NUEVA YORK (AP) — Las grandes petroleras siguen registrando enormes ganancias mientras los combates en Irán alteran los mercados energéticos y disparan los precios del petróleo y la gasolina.

Seis de las mayores compañías petroleras de Europa registraron ganancias combinadas de 22.000 millones de dólares en el primer trimestre, más de un 40% por encima del año pasado. BP, con sede en Londres, aumentó sus ganancias más del doble, alcanzando 3.900 millones de dólares en el segundo trimestre, informó la empresa el martes.

Y Saudi Aramco reportó un aumento interanual del 44% en la ganancia neta del segundo trimestre, que alcanzó 32.690 millones de dólares, impulsada por el aumento en los precios del crudo, los productos refinados y los químicos.

El desempeño superpotenciado de las grandes petroleras de Europa y Oriente Medio se produce tras los reportes de enormes ganancias de los mayores perforadores petroleros de Estados Unidos la semana pasada.
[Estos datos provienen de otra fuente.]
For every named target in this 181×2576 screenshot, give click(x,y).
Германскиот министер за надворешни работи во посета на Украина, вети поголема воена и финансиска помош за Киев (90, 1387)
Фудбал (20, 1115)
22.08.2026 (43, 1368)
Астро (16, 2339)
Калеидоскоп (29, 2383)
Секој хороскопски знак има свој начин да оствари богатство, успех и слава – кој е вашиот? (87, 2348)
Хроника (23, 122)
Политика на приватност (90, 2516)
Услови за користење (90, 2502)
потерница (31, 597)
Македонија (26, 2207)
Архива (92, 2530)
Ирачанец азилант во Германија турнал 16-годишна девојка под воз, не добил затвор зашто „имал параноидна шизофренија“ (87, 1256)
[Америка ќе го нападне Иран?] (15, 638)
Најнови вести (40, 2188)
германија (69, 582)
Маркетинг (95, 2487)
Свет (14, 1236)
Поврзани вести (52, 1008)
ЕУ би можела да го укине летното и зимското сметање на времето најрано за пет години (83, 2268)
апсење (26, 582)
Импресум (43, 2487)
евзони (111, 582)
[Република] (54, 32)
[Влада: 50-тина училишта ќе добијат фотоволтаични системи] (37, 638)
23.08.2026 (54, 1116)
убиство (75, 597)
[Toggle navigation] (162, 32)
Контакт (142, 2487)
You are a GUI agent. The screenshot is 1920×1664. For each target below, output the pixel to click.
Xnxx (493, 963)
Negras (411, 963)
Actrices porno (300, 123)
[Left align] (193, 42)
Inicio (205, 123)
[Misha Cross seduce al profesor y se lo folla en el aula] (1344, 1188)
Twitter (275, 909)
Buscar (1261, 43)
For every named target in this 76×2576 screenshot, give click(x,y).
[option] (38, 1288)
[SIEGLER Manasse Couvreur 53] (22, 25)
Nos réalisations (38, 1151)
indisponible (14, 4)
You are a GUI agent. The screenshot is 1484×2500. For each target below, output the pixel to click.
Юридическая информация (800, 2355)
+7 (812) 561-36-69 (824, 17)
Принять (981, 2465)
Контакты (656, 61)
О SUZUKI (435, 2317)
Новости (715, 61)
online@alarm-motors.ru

A medida que el conflicto se prolonga, los altos precios del petróleo elevan el costo de la gasolina, el combustible de aviación y el diésel, lo que ha generado mayores costos de envío. En Occidente, llenar el tanque del auto o comprar un boleto de avión les cuesta más a los consumidores. Pero la situación en distintas partes de Asia es más grave porque la región depende en mayor medida del combustible exportado a través del estrecho de Ormuz. En algunos países, las reservas de combustible han disminuido, lo que ha llevado a racionar el combustible y a realizar cierres esporádicos de escuelas y oficinas gubernamentales.

Pese a que los precios del petróleo cayeron el martes a su nivel más bajo en tres semanas, las grandes empresas energéticas de Estados Unidos provocaron la irritación del presidente Donald Trump, quien las criticó esta semana por sus desproporcionadas ganancias.

Trump manifestó que no está contento con Chevron y Exxon Mobil, aunque los precios de la energía se dispararon solo después de que Estados Unidos e Israel atacaran Irán a finales de febrero, y el estrecho de Ormuz quedara, en la práctica, cerrado al tráfico de petroleros.

Aproximadamente el 20% del petróleo mundial suele pasar por el estrecho.

“Ganaron demasiado dinero, demasiado dinero”, dijo Trump el lunes. “Deberían devolver parte de eso al público, y más les vale recortar el precio minorista”.

Exxon Mobil informó el viernes que sus ganancias del segundo trimestre se duplicaron hasta llegar a 14.500 millones de dólares, impulsadas por una producción récord de diésel. El gigante petrolero, con sede en Spring, Texas, obtuvo 116.000 millones de dólares en ingresos, un aumento del 42%.

Chevron, con sede en Houston, casi cuadruplicó sus ganancias hasta alcanzar 12.000 millones de dólares y sus ingresos crecieron un 56% hasta superar los 70.000 millones de dólares.

El martes, el precio del crudo de Estados Unidos cayó un 5,4%, o 4,36 dólares, hasta llegar a 75,98 dólares por barril. La fuerte caída se produjo tras los comentarios del secretario del Tesoro, Scott Bessent, quien declaró a CNBC que Estados Unidos e Irán “podrían tener un acuerdo hoy o mañana para abrir el estrecho”.

Los precios del crudo de Estados Unidos han bajado desde alrededor de 92 dólares por barril a finales de julio, pero siguen siendo más de un 13% más altos que cuando comenzó el conflicto con Irán.

El crudo Brent, el referente internacional, bajó un 4,9% hasta 83,87 dólares por barril.

Una resolución del conflicto con Irán, que ha durado más de cinco meses, podría dar a los transportistas de petróleo la posibilidad de sacar embarcaciones del golfo Pérsico, donde petroleros con crudo y otros productos han quedado atrapados durante los combates.

Las acciones de las principales compañías petroleras han subido entre 20% y 30% este año, superando con facilidad las ganancias del 13% del S&P 500.